En esta tercera
y última entrega de Pío Moa sobre Niceto Alcalá-Zamora, aun cuando la
brillantez del historiador a la hora de seleccionar los párrafos coexiste con la
pedantería del político, queda claro que nos encontramos ante un personaje excepcional, el cual no llegó a más en su carrera pública porque nada
más había por conquistar. Simplemente, don Niceto fue el número uno de cuanto
se propuso.
Niceto
Alcalá-Zamora 3 de 3
«Terminé el
bachillerato con esa monótona brillantez de buen estudiante que acaba por
parecer mate a fuerza de la uniformidad sin desniveles entre las distintas
asignaturas», de las cuales prefería «el latín, el álgebra y la botánica». Le
gustaba leer la Biblia en latín.
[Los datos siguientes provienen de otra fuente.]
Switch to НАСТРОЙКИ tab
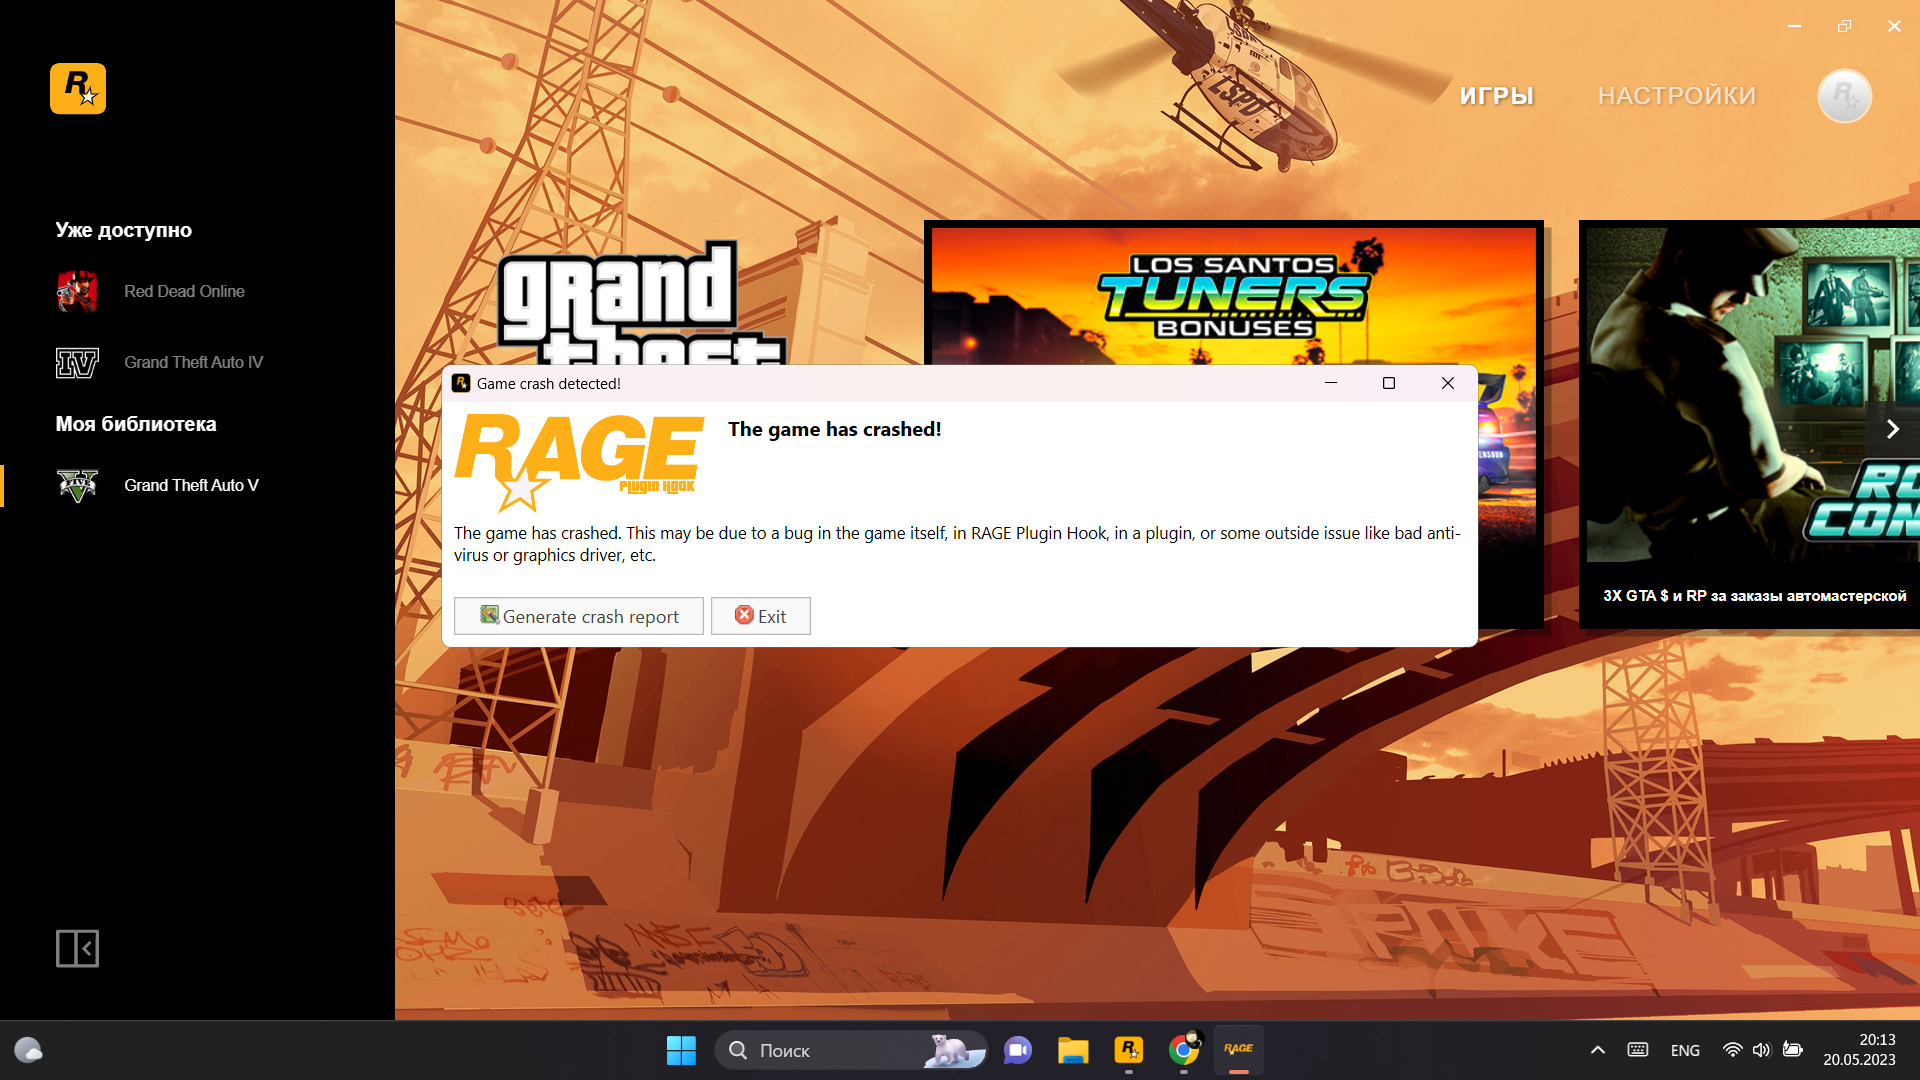Screen dimensions: 1920x1080 1676,96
A la hora de elegir carrera prefirió las
matemáticas y las ciencias naturales, pero entonces su hermano mayor cayó
enfermo, absorbiendo su cuidado los medios que hubieran permitido a Niceto
estudiar fuera. El hermano, sin duda muy diferente a él, «había seguido fuera
de casa y del pueblo aun sus primeras letras; y en la holgura que ello le
permitiera había comprometido entre desordenada existencia su salud». Quizá se
pareciera a aquel tumultuoso hermano de Lerroux, pero en todo caso no despertó la
menor admiración en Niceto, que en la ocasión ni lo cita por su nombre. Así,
hubo de estudiar Derecho, lo que podía hacer sin asistir a la universidad. «Fui
sin vocación abogado y no he podido quejarme de la profesión que me impuso el
destino, y que la fortuna no habría igualado en ninguna otra».
A finales de
siglo, con 20 años, fue a hacer su doctorado a un Madrid «con esplendores de
ensanche urbano y con signos de decadencia nacional. Aún con mezcla de clases
sin odio, que se apretaban en los tranvías de encuarte [tirado por caballos],
donde la mano del cobrador, al alargar los billetes, rozaba tantas chisteras
como gorras. Un Madrid noctámbulo, que empezaba las horas de oficina con luz
artificial; castizo y elegante que cubría con la capa el frac sin deformarlo;
alegre y confiado como la ciudad de que hablaría Benavente». En la capital, su
padre le presentó a personajes que pudieran protegerle, y que revelan la
calidad de las relaciones conservadas por su familia: Moret, ex ministro y
futuro jefe de gobierno, que también tendría que ver con Lerroux; Sánchez-Juárez,
auditor del tribunal eclesiástico de la Rota y futuro obispo de Almería; y la
condesa de Mirasol, palatina y aya de la infanta María Teresa. La condesa tenía
una tertulia en el palacio real, que Niceto frecuentó, oyendo de la señora
juicios «rectos y certeros». Entre ellos se le grabó uno: «antes de venir aquí,
a palacio -me dijo un día-, creía que las grandes pasiones dueñas del mundo
eran otras: el amor, la gloria, la piedad… quizás el odio mismo; no, no; es la
envidia».
Como doctorando,
Alcalá-Zamora siguió cosechando laureles. El ilustre jurista Gumersindo de
Azcárate reinaba en el claustro, y con él entabló amistad. «Mi admiración hacia
Azcárate estuvo siempre mezclada a una inmensa gratitud. Permitió jubiloso, y
por excepción rara, que en su clase me aplaudiesen con entusiasmo los
compañeros; y escribió con tal motivo a mi padre una carta que éste conservaba
como en vitrina». Con 21 años ganó el premio extraordinario de doctorado,
entonces único en cada facultad, y pocos meses después, al cumplir los 22,
sacaba con el número uno la oposición al Consejo de Estado, que le abría
amplias puertas a una carrera profesional y política.
Así se retrata
Alcalá-Zamora, orgulloso de sus éxitos y de su rectitud de carácter.